• [INSTRUCTIONS TO FOLLOW] Write the next part of the news article below about Margaret O'Hartigan's insurance coverage case, picking up right after its final sentence.

• [TEXT]
□ □ □ □ □
Physician's Financial News

Contributed by Trish B


November 15, 1997

Just because Margaret O'Hartigan was not born a female, she does not think that should exclude her from insurance coverage for a hormone condition afflicting many women.

In her case, hypoestrogenism-diminished estrogen in the blood-was a result of her 1979 sex-change operation and requires regular hormone therapy.

Ms. O'Hartigan and the Oregon Bureau of Labor and Industries believe she was discriminated against when the law firm where she worked would not buy health insurance that covered such treatment for transsexuals, as well as other women.

She now has taken her case to Federal court, seeking a ruling that her condition caused by the sex change constitutes a disability that should be protected by the Americans with Disabilities Act. But the ADA says that transsexualism and gender-identity disorders are not disabilities.

Ms. O'Hartigan's lawyer, Tom Steenson, interprets the ADA as saying only that transsexualism itself is not a disability-not resulting in physical impairments, such as Ms. O'Hartigan's hypoestrogenism. "We think state and Federal law covers her situation," he said.

Ms. O'Hartigan is not one to let rules block her path: In 1979, she got the state of Minnesota to pay for her sex change surgery, and recently, the Portland-area Metropolitan Human Rights Commission to vote to protect transexuals under the city's human rights ordinance.

The Portland law firm where Ms. O'Hartigan worked as a secretary-VavRosky, MacColl, Olson, Doherty & Miller-told the state it was not aware she was having trouble with insurance coverage. "We didn't discriminate. We've held that position straightforward through the proceedings until now," said Dennis VavRosky, a member of the firm.

To be protected by the ADA, a disability must substantially impair a major life activity-such as breathing, sleeping, working, walking, eating, lifting, or standing, said attorney Ken Lehrman, director of the University of Oregon's affirmative action and equal oopportunity office.
□ □ □ □ □
• [DATA FOR ANALYSIS]

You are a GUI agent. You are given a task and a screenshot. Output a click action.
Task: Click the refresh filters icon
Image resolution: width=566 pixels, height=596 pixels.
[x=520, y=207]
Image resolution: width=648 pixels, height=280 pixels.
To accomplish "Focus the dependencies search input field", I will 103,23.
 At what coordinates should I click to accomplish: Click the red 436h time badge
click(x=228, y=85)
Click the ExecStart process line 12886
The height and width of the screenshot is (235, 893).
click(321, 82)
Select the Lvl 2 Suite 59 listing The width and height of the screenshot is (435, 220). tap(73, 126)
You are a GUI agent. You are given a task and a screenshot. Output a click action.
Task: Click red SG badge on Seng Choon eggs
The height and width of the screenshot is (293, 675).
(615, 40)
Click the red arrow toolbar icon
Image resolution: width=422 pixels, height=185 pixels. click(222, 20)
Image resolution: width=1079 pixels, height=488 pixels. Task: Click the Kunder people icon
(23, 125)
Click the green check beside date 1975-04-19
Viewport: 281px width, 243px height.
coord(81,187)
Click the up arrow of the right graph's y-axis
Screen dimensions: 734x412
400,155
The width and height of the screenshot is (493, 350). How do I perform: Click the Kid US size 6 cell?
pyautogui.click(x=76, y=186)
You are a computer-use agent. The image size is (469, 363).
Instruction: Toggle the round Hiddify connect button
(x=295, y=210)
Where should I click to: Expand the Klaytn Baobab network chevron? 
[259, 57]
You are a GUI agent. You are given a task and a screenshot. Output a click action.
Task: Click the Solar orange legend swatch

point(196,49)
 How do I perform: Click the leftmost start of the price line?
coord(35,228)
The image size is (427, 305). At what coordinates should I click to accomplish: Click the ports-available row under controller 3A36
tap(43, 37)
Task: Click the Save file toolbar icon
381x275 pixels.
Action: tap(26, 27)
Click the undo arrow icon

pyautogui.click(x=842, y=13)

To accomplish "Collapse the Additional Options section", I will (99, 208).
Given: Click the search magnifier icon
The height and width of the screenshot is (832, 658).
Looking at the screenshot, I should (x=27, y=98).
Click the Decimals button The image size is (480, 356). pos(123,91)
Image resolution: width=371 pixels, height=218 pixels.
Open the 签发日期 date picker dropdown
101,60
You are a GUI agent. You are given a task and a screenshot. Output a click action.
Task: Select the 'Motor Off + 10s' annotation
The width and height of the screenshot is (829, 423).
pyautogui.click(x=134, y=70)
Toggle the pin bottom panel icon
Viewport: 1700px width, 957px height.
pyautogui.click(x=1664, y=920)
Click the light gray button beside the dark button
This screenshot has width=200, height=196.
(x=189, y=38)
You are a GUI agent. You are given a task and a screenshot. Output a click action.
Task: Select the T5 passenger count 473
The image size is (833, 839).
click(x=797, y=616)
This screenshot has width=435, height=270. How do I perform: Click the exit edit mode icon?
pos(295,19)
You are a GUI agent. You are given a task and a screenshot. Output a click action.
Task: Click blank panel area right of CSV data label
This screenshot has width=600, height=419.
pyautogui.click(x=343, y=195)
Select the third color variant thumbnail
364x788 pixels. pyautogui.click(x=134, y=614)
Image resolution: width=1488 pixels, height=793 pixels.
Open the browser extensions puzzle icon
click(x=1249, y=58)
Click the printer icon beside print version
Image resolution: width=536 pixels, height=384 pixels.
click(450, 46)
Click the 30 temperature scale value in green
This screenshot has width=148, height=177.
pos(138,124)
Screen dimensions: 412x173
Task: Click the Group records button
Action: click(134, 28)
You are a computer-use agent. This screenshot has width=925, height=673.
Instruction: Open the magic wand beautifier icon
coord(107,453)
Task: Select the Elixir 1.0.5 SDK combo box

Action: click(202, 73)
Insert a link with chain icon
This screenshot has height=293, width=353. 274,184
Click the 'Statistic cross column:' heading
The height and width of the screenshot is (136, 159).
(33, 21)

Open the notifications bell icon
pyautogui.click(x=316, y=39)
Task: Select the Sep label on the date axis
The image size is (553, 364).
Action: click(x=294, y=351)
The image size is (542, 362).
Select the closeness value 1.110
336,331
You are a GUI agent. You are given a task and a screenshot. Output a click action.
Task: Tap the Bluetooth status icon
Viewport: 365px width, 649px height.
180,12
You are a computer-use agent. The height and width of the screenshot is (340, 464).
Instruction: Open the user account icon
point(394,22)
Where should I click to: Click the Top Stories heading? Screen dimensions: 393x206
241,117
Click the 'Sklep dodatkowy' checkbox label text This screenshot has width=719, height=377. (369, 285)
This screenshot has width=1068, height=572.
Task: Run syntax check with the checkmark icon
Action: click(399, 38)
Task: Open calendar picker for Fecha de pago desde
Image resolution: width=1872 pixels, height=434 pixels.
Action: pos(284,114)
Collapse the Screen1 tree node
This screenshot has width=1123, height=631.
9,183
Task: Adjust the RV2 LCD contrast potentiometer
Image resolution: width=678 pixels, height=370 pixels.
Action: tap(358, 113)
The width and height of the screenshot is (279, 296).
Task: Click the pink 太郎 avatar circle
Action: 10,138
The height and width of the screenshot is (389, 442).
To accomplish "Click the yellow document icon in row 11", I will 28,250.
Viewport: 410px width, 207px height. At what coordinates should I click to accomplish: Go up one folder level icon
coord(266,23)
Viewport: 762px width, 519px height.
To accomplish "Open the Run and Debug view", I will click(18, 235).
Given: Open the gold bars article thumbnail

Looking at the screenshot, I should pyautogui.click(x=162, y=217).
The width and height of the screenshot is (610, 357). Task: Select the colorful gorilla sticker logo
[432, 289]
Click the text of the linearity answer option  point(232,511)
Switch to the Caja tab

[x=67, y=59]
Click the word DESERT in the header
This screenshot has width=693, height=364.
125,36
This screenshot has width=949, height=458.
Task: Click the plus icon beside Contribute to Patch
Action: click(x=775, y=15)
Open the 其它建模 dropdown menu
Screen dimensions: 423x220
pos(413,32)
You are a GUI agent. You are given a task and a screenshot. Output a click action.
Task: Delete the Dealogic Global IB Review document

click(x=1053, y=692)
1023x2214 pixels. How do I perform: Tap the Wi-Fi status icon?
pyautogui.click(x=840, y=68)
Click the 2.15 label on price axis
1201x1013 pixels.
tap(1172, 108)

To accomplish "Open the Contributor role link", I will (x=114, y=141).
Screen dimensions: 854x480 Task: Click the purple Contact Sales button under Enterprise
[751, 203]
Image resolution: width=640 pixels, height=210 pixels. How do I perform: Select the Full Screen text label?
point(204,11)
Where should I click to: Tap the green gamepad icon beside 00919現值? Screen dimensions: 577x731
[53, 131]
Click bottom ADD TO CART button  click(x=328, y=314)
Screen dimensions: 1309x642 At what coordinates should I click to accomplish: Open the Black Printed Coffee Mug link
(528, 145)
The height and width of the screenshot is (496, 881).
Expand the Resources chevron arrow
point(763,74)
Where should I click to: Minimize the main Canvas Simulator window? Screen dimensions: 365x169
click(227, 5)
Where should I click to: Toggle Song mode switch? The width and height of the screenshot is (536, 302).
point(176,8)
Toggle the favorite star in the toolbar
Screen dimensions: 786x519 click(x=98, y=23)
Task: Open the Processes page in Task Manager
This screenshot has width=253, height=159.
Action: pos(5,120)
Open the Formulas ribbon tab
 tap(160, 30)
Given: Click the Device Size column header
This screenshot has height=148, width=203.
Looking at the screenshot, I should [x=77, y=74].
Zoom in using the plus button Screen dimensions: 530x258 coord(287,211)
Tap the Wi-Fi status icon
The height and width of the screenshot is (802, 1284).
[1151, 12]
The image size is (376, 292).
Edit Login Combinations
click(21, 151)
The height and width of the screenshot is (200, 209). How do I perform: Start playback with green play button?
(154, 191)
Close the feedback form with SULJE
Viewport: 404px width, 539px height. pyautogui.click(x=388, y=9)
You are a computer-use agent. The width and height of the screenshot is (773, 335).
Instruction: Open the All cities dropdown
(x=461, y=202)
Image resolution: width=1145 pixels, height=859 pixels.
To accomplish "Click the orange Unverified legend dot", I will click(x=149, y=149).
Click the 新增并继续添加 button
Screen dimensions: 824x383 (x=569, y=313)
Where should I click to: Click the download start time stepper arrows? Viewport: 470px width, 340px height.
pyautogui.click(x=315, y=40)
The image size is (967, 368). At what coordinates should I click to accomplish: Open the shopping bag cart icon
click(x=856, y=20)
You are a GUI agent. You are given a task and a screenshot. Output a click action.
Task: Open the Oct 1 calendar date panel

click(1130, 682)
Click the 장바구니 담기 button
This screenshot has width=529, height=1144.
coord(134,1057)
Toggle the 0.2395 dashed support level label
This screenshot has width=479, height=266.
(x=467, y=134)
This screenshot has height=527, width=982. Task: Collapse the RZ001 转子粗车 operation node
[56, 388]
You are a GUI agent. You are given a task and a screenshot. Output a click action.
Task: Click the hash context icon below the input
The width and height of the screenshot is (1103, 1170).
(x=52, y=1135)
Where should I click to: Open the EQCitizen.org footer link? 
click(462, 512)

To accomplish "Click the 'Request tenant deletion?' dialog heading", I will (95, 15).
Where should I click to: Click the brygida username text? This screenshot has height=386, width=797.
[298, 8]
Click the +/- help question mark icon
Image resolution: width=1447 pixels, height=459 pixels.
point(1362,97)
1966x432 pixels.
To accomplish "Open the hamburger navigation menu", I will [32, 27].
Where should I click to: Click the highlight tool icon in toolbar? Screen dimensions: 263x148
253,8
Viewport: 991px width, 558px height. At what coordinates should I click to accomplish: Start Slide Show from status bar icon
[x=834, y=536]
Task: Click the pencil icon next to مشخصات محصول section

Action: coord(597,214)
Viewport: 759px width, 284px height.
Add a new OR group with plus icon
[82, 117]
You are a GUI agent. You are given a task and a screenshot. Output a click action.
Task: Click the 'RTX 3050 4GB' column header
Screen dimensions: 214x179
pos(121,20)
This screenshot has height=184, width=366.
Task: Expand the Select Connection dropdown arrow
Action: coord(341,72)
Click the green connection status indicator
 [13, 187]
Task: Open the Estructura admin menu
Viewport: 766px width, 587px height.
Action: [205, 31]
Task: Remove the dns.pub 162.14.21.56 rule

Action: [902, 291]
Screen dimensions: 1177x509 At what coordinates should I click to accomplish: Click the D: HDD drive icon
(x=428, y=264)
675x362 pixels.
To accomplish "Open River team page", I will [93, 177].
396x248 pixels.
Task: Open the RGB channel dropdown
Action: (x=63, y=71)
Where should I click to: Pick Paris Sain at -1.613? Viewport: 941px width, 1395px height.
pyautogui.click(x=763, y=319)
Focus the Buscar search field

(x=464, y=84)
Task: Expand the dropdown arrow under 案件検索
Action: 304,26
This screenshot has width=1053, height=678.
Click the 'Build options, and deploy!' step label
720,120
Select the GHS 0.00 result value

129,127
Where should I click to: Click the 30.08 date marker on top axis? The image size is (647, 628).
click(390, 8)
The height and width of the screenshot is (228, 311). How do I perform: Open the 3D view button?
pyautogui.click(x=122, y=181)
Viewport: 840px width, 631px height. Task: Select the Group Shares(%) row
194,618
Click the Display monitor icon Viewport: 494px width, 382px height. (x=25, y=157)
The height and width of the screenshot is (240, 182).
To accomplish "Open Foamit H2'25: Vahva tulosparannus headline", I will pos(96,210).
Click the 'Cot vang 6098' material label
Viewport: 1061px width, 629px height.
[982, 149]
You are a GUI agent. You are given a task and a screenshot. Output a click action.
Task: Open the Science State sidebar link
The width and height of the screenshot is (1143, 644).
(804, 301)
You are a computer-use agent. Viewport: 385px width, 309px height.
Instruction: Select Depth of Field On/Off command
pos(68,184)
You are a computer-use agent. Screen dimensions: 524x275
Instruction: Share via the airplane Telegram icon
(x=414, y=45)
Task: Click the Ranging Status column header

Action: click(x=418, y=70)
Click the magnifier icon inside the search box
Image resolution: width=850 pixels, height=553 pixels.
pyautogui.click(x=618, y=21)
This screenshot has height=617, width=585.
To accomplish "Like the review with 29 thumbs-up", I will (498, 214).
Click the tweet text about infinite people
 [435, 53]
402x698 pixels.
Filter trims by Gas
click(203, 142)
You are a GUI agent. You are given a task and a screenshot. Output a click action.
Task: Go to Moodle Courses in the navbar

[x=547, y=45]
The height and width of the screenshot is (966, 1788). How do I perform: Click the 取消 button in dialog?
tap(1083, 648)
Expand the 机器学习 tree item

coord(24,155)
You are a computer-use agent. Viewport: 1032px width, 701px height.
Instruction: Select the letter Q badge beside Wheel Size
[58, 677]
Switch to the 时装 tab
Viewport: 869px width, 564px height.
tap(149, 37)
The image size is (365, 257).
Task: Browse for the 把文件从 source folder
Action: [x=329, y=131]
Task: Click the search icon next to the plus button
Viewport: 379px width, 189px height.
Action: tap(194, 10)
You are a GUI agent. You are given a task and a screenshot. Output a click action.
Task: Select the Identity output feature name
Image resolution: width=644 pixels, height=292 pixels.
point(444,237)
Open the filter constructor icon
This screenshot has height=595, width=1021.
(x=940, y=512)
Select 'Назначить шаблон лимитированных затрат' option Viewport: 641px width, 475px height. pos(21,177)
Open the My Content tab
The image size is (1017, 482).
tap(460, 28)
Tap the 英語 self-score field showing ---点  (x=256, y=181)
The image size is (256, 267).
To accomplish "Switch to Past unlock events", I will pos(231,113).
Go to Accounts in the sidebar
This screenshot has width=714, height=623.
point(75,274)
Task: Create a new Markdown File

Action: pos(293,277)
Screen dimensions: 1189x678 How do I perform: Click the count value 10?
□ □ □ □ □
• [WRITTEN ANSWER]
Possibly helping Ms. O'Hartigan's case are several court rulings that say some conditions are protected under the ADA, Mr. Lehrman said. For instance, in 1993, a Federal court in Rhode Island ruled that morbid obesity is a protected disability, and an obese nurse's employer should make reasonable accommodations so she can do her job.

Not Employers' Responsibility

On the other hand, Mr. Lehrman continued, employers are not required to provide personal-use item, such as wheelchairs, except for use on the job.

"I would be shocked if a court held that an employer had to provide medication for the employee," Mr. Lehrman said.

Initially, the state Bureau of Labor and Industries rejected Ms. O'Hartigan's claim. But the agency gave it a second look after realizing it must interpret Oregon's disability discrimination law in accordance with the Federal Rehabilitation Act, which covers transsexuals' disabilities, instead of the ADA.

The bureau recently found substantial evidence that the law firm discriminated against Ms. O'Hartigan because of her disability. Shortly after that, the Oregon legislature amended the state's law to exclude disorders such as pyromania and kleptomania, but not transsexualism, bureau spokesperson Joan Stevens-Schwenger said.

The agency also found that Ms. O'Hartigan's employer had not tried very hard to find an insurance company that would cover her needs. The bureau found two such insurers: Oregon Medical Insurance Pool and Standard Insurance.

Ms. O'Hartigan has withdrawn a complaint to the bureau alleging the law firm later fired her in retaliation, and instead raises that claim in her lawsuit.